TRECHO DO DOCUMENTO:

┏━━

Apatia governamental, Tabatinga versus Letícia (10/11/2005)


Júnior De Carli

Há exatos 15 dias, chegando a Tabatinga, observei pela janela do pequeno avião outra pista de pouso, bem próxima da que pousaríamos. Causava estranheza tamanha proximidade e a diferença de porte entre os aeroportos. No outro, pousava um grande Boeing, no de cá nosso pequeno Seneca.

Estávamos na divisa entre Brasil e Colômbia. Curioso constatar que fronteiras sejam de fato linhas imaginárias. Tabatinga e Letícia, em sobrevôo, são literalmente o mesmo complexo urbano.

No aeroporto me aguardavam Gustavo e Joyce, estudantes da UEA. Dias antes meus fiéis amigos e companheiros, Tunísia e Garcia, tinham ido à cidade para organizar um fórum de debates sobre meu livro... Impecável!

Após rápida passagem no Hotel Takana, fiquei ansioso para ver como funcionavam os controles na fronteira. Guardas, barreiras com arames farpados, controles de emigração e imigração, alfândega... nada! Somente uma mesinha, na calçada da avenida, com um senhor colombiano trocando pesos e reais. Gustavo pára o carro. Pela janela dou R$ 100 e recebo 110 mil pesos. Pouco à frente, paramos num posto de gasolina lotado de carros e motocicletas, a maioria de brasileiros.

Metro a metro, o visual urbano começa a mudar de cara. Comércio ativo, pessoas indo e vindo, policiais na rua controlando o trânsito. Passamos à frente do poderoso Banco BBV, do palácio de governo do Amazonas (deles), da prefeitura e... de um cassino! Meu Deus, um cassino.

O jogo na Colômbia, ao menos naquela área, é legal. Tentado, entrei na ‘casa de apostas’. Comprei mais 100 mil pesos. Luzes, música, caça níqueis, roleta. Parei numa máquina. Em torno de mim, gente entrando e saindo. Era plena quarta-feira, e todo aquele movimento impressionava. Moedas e alavancas em movimentos frenéticos. Passadas umas duas horas, saí com 130 mil pesos – 30% de lucro!

‘Cheio da grana’, fui às compras. Tentador. As lojas vendem perfumes a preços baixíssimos, também eletroeletrônicos e todos aqueles produtos que um dia vimos na Zona Franca de Manaus, em seus tempos áureos. Deixei lá todo o lucro que tive no cassino. Fazer o quê?

Em resumo, vi uma lição de inteligência. A economia de Letícia atua no vácuo de nossa débil legislação. O posto de gasolina, por exemplo, não estava cheio à toa. A gasolina custa R$ 2,00 o litro... e é gasolina brasileira!

Resultado: eles vendendo, empregando; nós, estagnados (!). Ora, isso não faz sentido algum. Se do outro lado da rua vendem produtos sem impostos, que isentemos também produtos vendidos na região de fronteira. Mas alguns débeis tecnocratas diriam que estaríamos fazendo ‘renúncia fiscal’. Porém, como renunciar o que não arrecadamos?
A cada dia fico mais convicto que nos falta competência. Enquanto isso, eles, os colombianos, devem estar morrendo de rir de nossa cara, pois levam nossos reais e ainda gastam um pouquinho no cassino; têm turismo e vôos para Bogotá por R$ 180,00.

┗━━

DADOS FORNECIDOS:
┏━━

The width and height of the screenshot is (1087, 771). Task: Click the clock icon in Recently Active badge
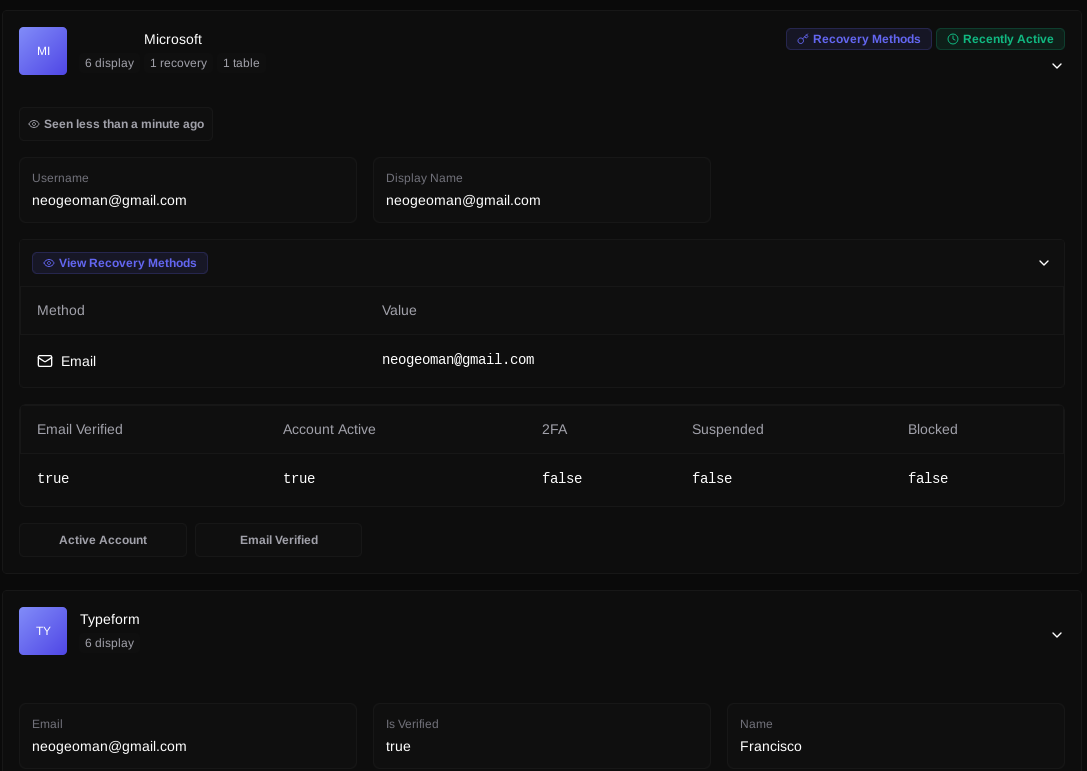[x=952, y=39]
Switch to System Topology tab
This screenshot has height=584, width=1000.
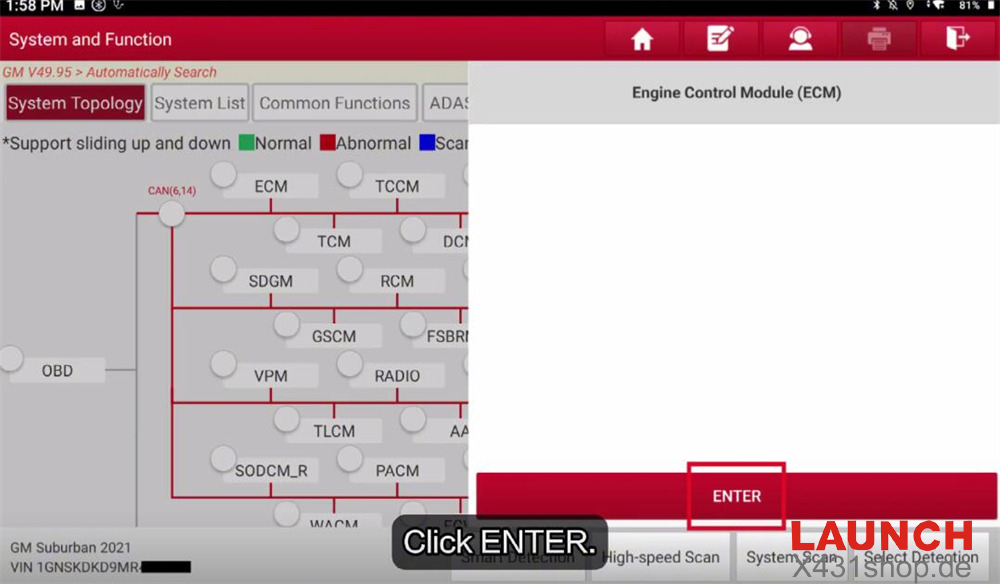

┗━━

LISTA DE TAREFAS:
1. Reescreva em forma de lista o parágrafo do texto sobre Tabatinga e Letícia que começa com "Após rápida passagem no Hotel Takana", de modo mais breve e mantendo os fatos principais.
2. Extraia do texto sobre Tabatinga e Letícia, sem nenhuma alteração, o trecho que começa em "No aeroporto me" e vai até "maioria de brasileiros.".

RESULTADOS EM ORDEM:
1.
- Depois de uma rápida passagem pelo Hotel Takana, o autor quis ver como funcionavam os controles na fronteira.
- Não havia guardas, barreiras com arame farpado, controles de emigração e imigração nem alfândega.
- Havia só uma mesinha na calçada, onde um senhor colombiano trocava pesos e reais.
- Pela janela do carro, o autor trocou R$ 100 por 110 mil pesos.
- Pouco adiante, pararam num posto de gasolina lotado de carros e motocicletas, a maioria de brasileiros.

2.
No aeroporto me aguardavam Gustavo e Joyce, estudantes da UEA. Dias antes meus fiéis amigos e companheiros, Tunísia e Garcia, tinham ido à cidade para organizar um fórum de debates sobre meu livro... Impecável!

Após rápida passagem no Hotel Takana, fiquei ansioso para ver como funcionavam os controles na fronteira. Guardas, barreiras com arames farpados, controles de emigração e imigração, alfândega... nada! Somente uma mesinha, na calçada da avenida, com um senhor colombiano trocando pesos e reais. Gustavo pára o carro. Pela janela dou R$ 100 e recebo 110 mil pesos. Pouco à frente, paramos num posto de gasolina lotado de carros e motocicletas, a maioria de brasileiros.